[A run of records]

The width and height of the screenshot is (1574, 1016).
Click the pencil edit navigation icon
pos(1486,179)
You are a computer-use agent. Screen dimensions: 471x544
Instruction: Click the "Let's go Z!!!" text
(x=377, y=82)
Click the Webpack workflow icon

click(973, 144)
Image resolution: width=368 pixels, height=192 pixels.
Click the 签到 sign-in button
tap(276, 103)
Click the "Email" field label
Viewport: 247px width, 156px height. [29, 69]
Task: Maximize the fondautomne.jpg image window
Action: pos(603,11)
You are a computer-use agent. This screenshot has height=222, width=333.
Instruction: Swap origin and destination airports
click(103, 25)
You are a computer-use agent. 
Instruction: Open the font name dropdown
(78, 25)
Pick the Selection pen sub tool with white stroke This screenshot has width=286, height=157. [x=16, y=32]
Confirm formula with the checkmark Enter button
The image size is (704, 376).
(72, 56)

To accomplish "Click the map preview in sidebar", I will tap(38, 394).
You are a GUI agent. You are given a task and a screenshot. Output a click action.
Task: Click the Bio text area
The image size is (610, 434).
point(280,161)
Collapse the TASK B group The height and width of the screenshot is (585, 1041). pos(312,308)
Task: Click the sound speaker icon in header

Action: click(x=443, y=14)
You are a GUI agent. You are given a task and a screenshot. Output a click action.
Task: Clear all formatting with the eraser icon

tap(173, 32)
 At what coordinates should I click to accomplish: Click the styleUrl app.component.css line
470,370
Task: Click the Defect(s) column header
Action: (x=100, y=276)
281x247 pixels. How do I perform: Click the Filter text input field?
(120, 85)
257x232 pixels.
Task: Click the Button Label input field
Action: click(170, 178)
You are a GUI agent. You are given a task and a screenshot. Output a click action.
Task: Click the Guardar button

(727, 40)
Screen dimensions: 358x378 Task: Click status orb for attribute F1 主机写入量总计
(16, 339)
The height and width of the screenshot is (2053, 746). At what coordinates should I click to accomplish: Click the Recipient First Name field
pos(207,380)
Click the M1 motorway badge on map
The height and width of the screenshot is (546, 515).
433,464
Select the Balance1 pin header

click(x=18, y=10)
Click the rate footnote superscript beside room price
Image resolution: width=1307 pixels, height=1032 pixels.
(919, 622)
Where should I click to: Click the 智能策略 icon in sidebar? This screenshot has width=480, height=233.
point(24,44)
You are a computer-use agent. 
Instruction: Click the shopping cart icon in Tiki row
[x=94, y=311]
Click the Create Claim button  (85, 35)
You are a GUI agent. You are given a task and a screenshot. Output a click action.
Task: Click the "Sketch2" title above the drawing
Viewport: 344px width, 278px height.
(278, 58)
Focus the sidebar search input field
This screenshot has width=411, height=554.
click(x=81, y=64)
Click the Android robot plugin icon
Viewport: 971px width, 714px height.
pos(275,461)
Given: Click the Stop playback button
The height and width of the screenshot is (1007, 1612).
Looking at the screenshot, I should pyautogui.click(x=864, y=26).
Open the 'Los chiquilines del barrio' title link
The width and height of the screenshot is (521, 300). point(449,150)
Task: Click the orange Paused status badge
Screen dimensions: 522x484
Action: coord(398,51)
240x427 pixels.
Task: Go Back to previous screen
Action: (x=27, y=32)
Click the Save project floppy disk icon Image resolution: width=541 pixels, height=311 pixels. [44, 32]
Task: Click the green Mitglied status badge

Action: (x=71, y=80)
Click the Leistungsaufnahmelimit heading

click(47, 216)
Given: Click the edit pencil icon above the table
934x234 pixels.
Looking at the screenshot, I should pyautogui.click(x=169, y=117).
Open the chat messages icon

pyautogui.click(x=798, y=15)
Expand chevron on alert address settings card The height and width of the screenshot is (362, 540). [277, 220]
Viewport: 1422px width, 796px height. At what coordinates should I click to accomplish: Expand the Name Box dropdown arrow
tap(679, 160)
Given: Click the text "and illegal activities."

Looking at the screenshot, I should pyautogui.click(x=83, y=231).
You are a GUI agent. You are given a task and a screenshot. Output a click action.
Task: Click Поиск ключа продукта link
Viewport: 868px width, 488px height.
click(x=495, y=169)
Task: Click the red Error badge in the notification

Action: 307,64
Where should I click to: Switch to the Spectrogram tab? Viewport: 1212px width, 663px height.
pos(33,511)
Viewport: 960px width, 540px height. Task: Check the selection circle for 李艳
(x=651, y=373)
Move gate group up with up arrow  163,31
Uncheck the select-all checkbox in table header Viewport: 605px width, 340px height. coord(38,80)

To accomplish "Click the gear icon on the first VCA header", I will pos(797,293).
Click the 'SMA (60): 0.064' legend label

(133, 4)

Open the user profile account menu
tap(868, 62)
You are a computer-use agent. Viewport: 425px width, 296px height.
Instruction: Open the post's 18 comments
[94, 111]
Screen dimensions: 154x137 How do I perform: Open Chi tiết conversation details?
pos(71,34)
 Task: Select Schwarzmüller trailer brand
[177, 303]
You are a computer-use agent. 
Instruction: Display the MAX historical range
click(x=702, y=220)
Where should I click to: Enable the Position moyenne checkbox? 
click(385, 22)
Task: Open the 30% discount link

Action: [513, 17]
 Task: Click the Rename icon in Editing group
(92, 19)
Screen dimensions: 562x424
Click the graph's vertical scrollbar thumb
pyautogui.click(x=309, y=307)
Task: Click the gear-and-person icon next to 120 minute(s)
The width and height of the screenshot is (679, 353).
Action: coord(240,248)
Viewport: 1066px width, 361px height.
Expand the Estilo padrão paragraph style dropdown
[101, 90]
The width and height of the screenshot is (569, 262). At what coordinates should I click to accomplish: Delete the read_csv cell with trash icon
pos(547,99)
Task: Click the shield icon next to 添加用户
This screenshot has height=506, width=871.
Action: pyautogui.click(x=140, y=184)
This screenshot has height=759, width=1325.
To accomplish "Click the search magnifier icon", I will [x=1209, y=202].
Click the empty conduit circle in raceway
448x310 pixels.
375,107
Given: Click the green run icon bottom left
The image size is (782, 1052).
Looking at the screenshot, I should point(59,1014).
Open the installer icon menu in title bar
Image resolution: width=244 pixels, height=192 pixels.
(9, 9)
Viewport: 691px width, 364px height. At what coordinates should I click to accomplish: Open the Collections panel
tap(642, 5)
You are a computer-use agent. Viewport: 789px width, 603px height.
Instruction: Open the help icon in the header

→ **The task**
Count the lines in the items above that contain the string "menu". Reply with the number alone.

→ **The output**
2